MONTREAL (Reuters) – Canada is pressing Iran for additional answers over the downing in January of a Ukrainian jetliner, after an announcement by Tehran on Sunday provided “limited and selected information.”
Iran’s Revolutionary Guard has said it accidentally shot down Ukraine International Airlines Flight PS752 on Jan. 8, mistaking it for a missile at a time when tensions were high between Iran and the United States.
Many of the 176 victims killed in the crash were Canadian citizens or permanent residents, or had Canada as their final destination.

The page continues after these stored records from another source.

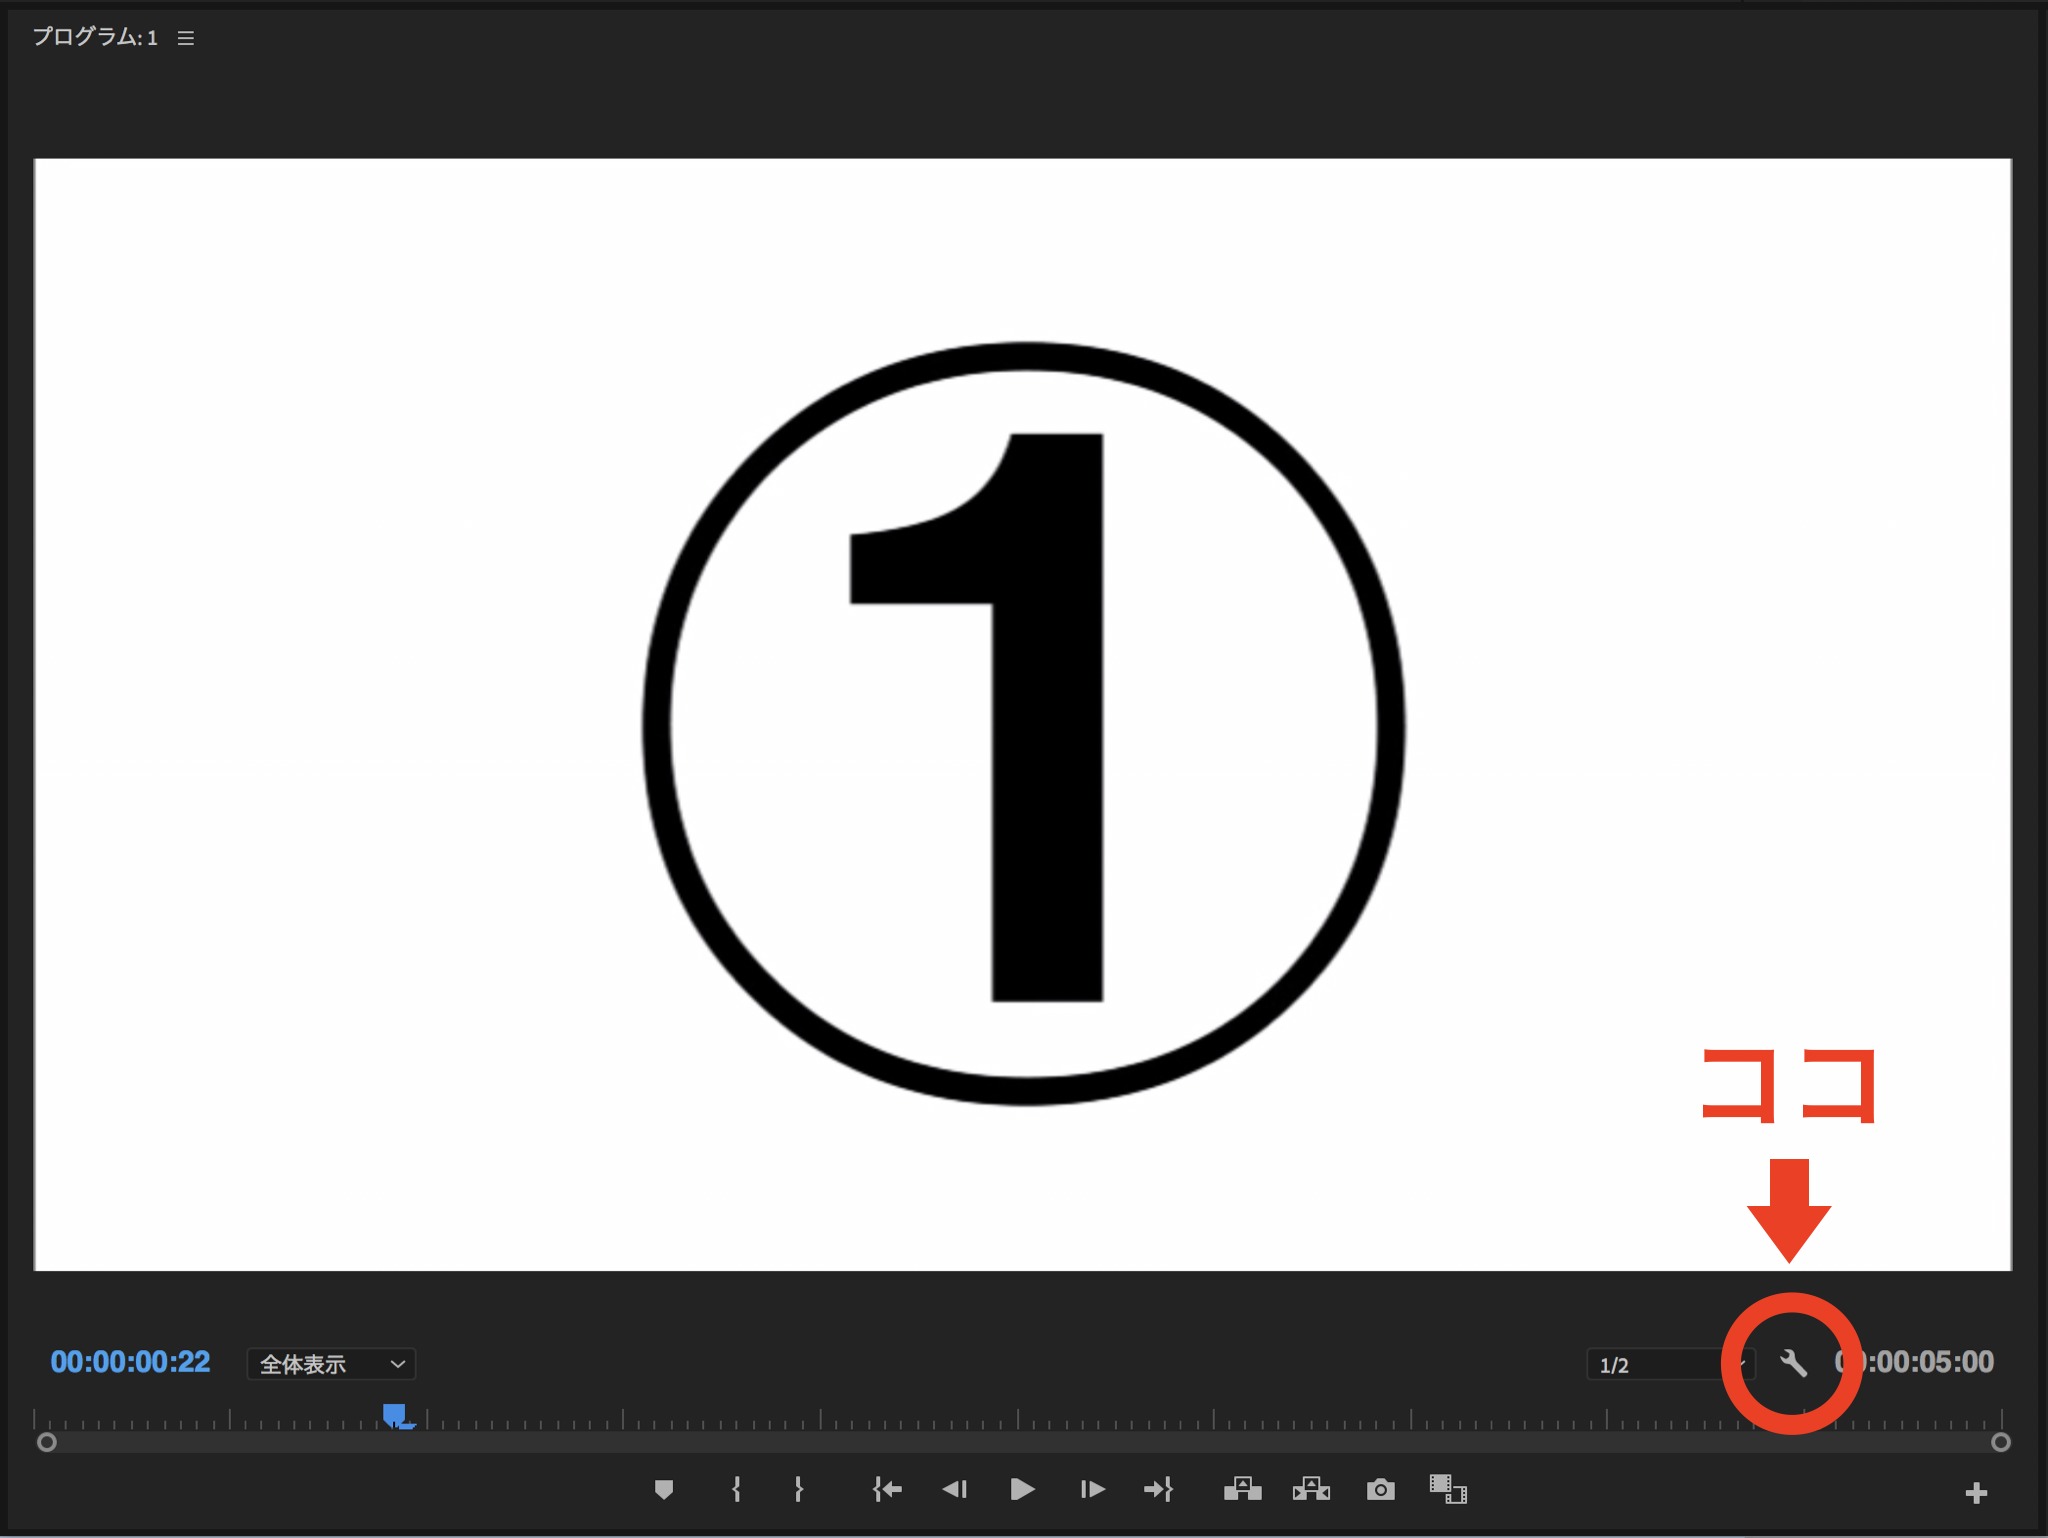Click the blue current timecode 00:00:00:22
Screen dimensions: 2048x1538
130,1362

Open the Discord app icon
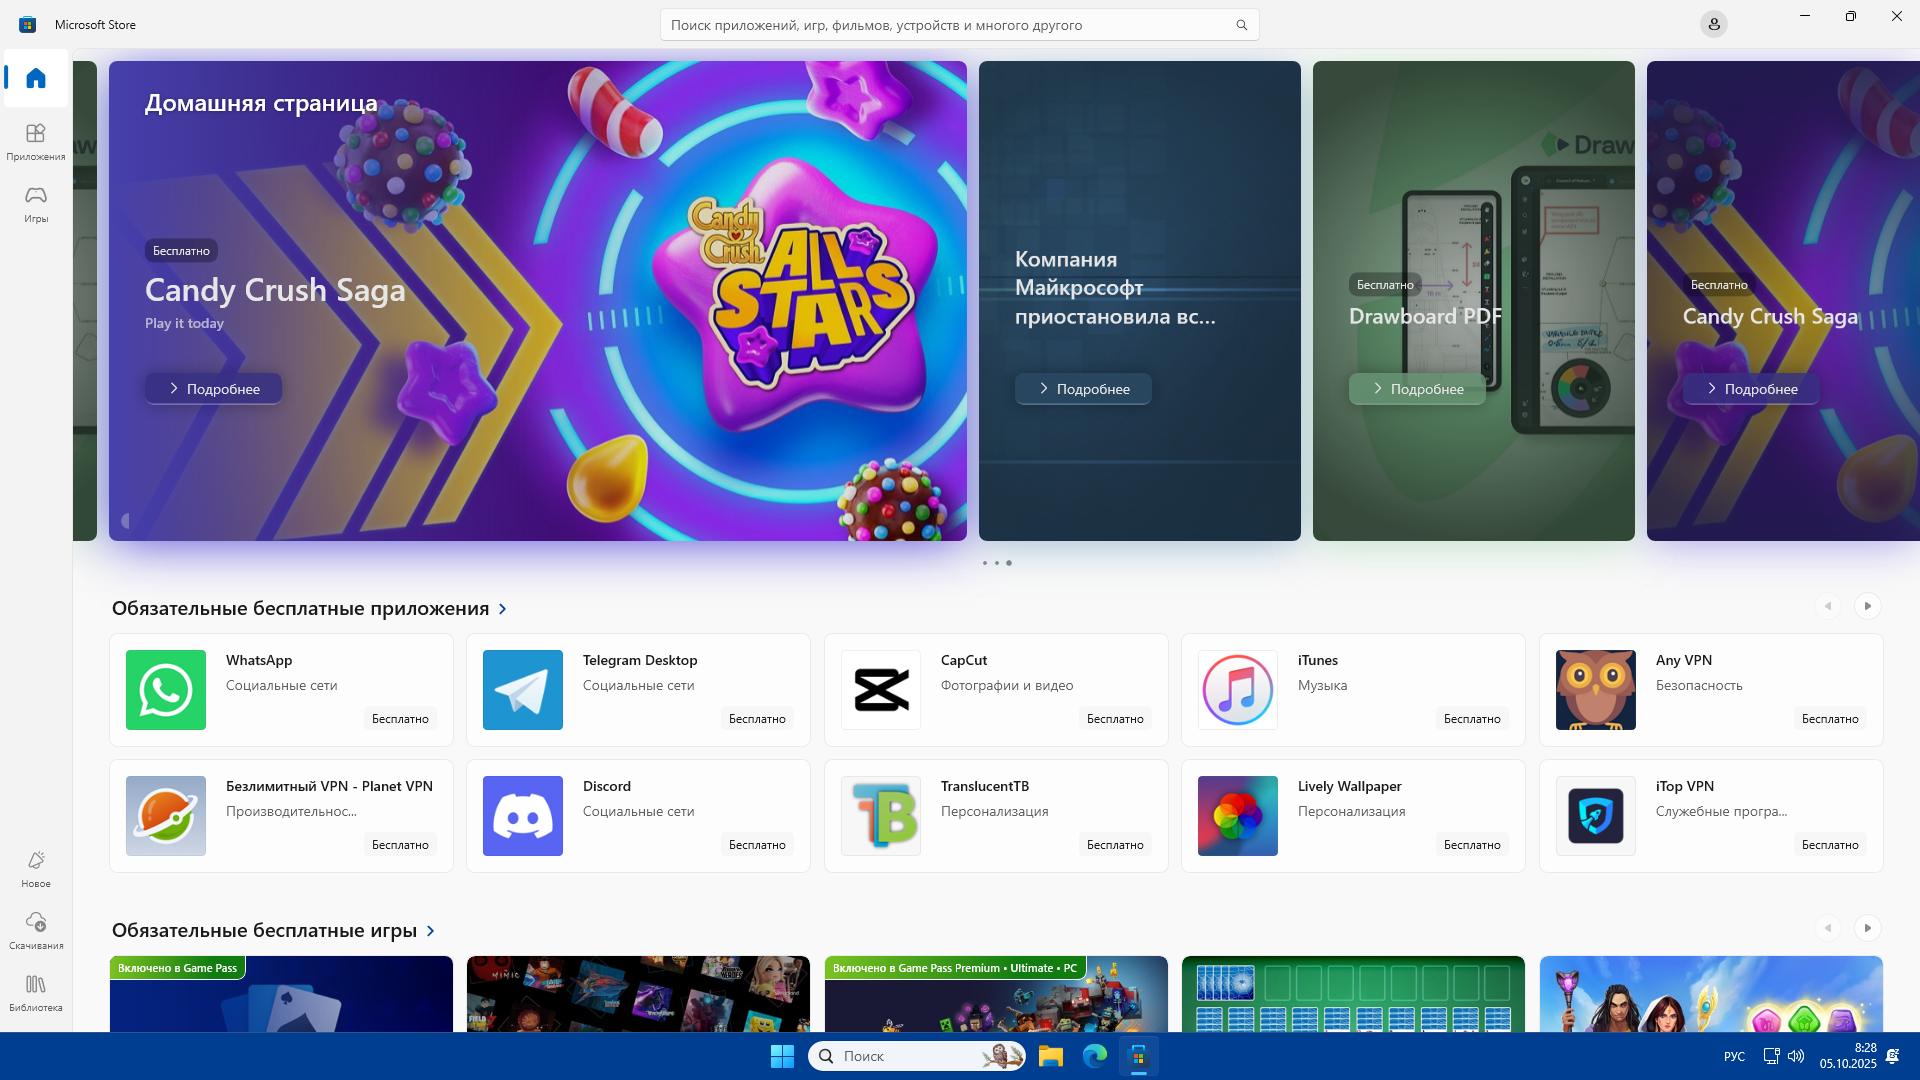point(522,815)
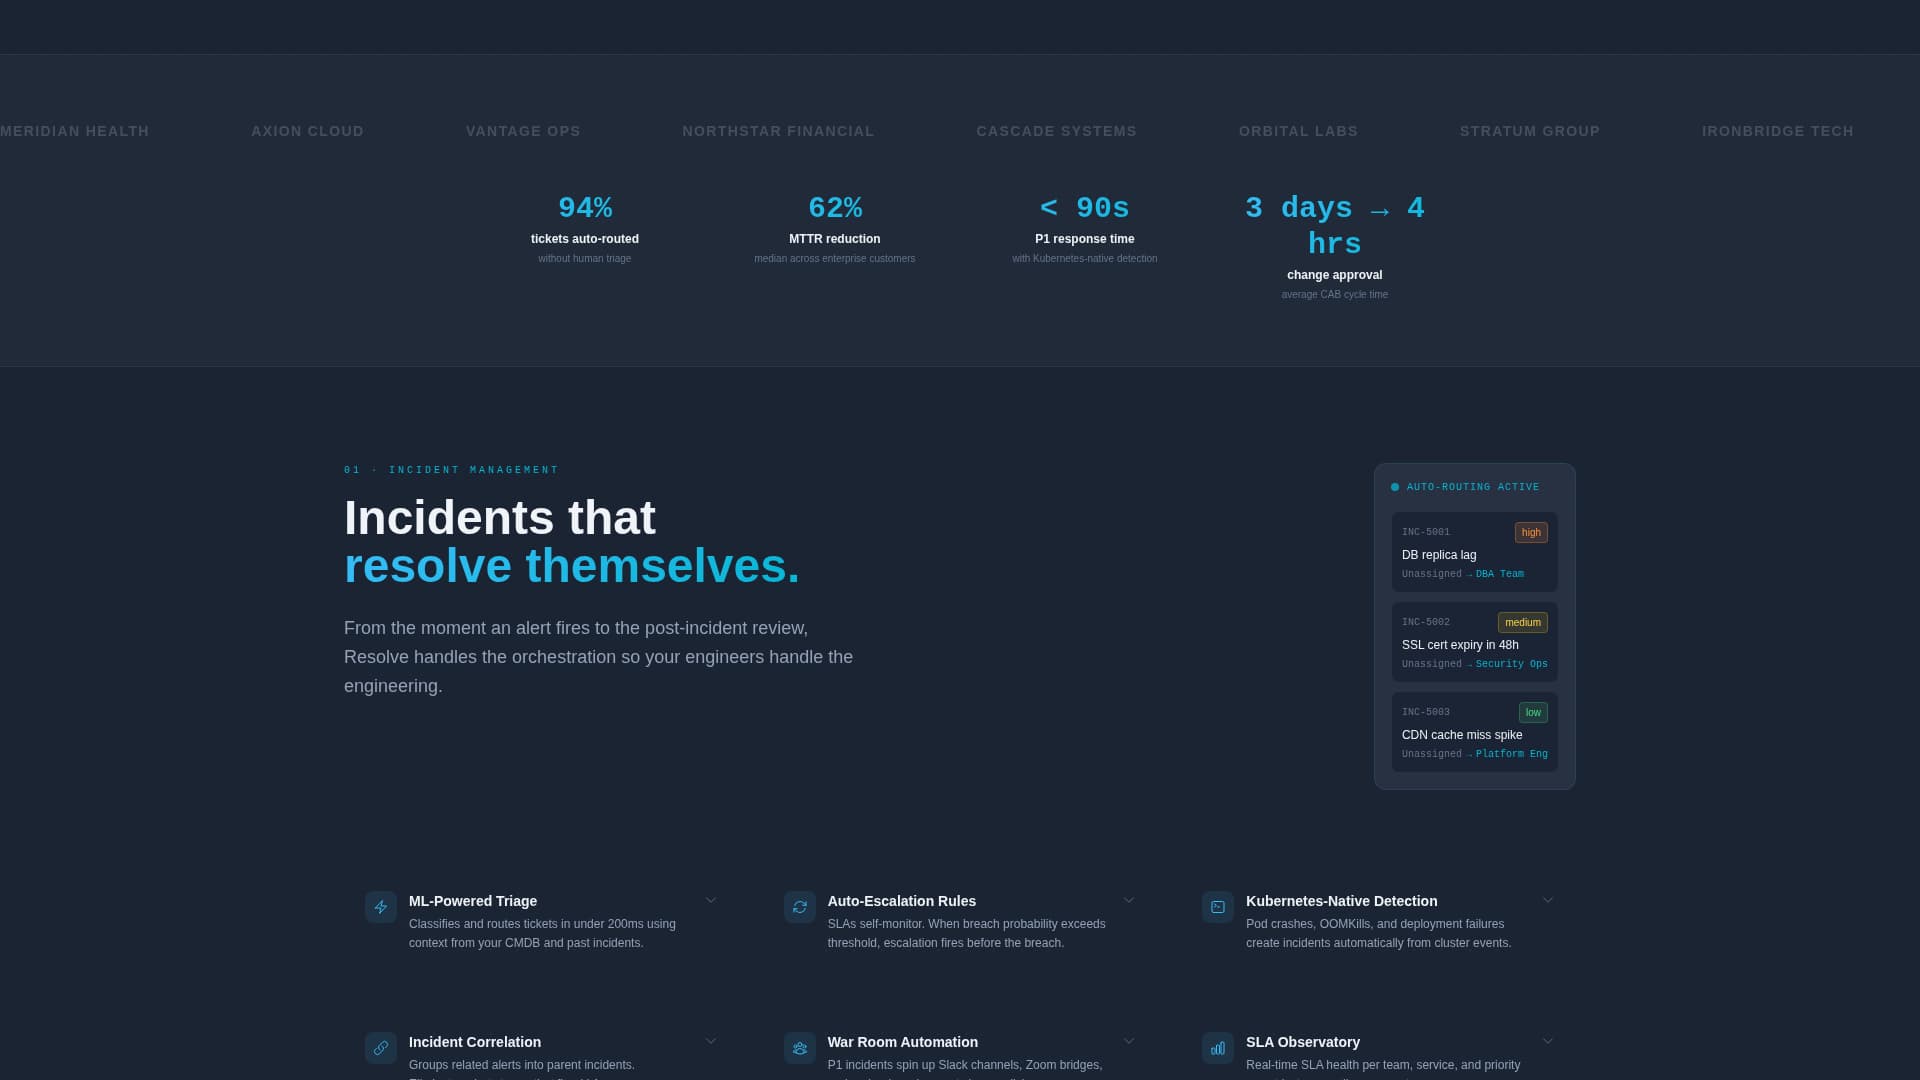Expand the War Room Automation card
1920x1080 pixels.
[1129, 1040]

Tehran said an analysis from the black boxes of the Ukrainian plane shows it was hit by two missiles 25 seconds apart and that passengers were still alive for some time after the impact of the first blast.
“This preliminary report only provides limited and selected information regarding this tragic event,” Canada’s Transport Minister Marc Garneau and Foreign Affairs Minister Francois-Philippe Champagne said in a statement on Sunday night.
“The report only mentions what transpired after the first missile strike but not the second and only confirms information that we already know.”
The ministers asked why the “missiles were launched in the first place and why the air space was open.”
Earlier on Sunday, Canada’s Transportation Safety Board (TSB) questioned why commercial airlines continued operating in the area affected by the conflict.
Under U.N. rules, Iran retains overall control of the investigation while the United States and Ukraine are accredited as the countries where the jet was respectively built and operated. Canada has also played a role as the home of many of the victims on the downed plane.